Optimizing for "baskets"

The following issue was discussed on 2010-04-22:

Eve advocates that we keep things very simple for how to configure resources and policies into baskets: She imagines that users will likely want all resources in a basket to inherit whatever the basket's policy is. She has been conceiving of baskets as a special category of resource that is hosted by a host that has a special tight relationship with the AM.

She guesses that the whole topic of baskets doesn't really have protocol implications per se, but does have some fairly deep application implementations. Or does it have protocol implications? George asks if a requester has already proved that it has a right to get to the basket, can it proceed to each of the linked resources (on whatever hosts) and get immediate access with the token it was already given? Paul believes that the procedure for having the requester prove itself at each host should remain in place, but that it's possible some of these interactions can, on a per-host basis, be optimized through scope-parameter tricks when the AM issues the first token involving each host.

Data records:
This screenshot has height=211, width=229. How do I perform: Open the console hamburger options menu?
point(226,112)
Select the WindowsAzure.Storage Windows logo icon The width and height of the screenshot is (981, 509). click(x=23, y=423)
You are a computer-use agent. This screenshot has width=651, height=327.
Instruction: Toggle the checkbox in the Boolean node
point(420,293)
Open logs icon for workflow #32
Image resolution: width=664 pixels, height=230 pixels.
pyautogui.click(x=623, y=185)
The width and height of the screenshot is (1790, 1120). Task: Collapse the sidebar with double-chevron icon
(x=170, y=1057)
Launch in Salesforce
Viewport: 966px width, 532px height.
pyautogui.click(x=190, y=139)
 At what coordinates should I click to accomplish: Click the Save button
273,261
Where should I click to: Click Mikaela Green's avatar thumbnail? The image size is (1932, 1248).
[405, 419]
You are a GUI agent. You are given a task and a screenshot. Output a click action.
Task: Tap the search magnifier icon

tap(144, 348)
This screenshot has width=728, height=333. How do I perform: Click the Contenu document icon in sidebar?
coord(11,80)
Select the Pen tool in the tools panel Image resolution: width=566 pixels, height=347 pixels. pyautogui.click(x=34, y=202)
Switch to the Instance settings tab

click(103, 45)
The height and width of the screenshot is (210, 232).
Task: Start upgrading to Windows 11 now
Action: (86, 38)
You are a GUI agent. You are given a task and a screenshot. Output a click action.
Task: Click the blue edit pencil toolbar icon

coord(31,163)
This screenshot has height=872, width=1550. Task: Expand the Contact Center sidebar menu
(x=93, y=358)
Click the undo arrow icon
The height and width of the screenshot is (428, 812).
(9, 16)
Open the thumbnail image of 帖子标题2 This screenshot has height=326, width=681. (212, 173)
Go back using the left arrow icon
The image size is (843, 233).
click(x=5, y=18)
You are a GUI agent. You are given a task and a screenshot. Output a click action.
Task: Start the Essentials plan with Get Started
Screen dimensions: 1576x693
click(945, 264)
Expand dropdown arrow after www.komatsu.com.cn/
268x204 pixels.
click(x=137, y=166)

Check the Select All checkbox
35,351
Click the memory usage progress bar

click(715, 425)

Work instructions:
1. From the meeting notes on optimizing for baskets, extract the passage from "She guesses that" to "involving each host." verbatim.
2. Extend the meeting notes on optimizing for baskets, picking up after their final sentence.

Solved tasks:
1.
She guesses that the whole topic of baskets doesn't really have protocol implications per se, but does have some fairly deep application implementations. Or does it have protocol implications? George asks if a requester has already proved that it has a right to get to the basket, can it proceed to each of the linked resources (on whatever hosts) and get immediate access with the token it was already given? Paul believes that the procedure for having the requester prove itself at each host should remain in place, but that it's possible some of these interactions can, on a per-host basis, be optimized through scope-parameter tricks when the AM issues the first token involving each host.

2.
George wonders if this is missing an opportunity for truly intuitive and useful optimization on the requester's part when accessing all the things in a basket. Should it be possible for the requester to approach each host/protected resource in a basket with some kind of intermediate token saying that it's asking for access as part of a "basket request", so that it doesn't have to re-qualify over and over at the AM, by (e.g.) presenting the same set of claims? Then again, if inheritance works such that the "strongest" policy (according to whose definition??) is inherited by everything in the basket, that could be valuable.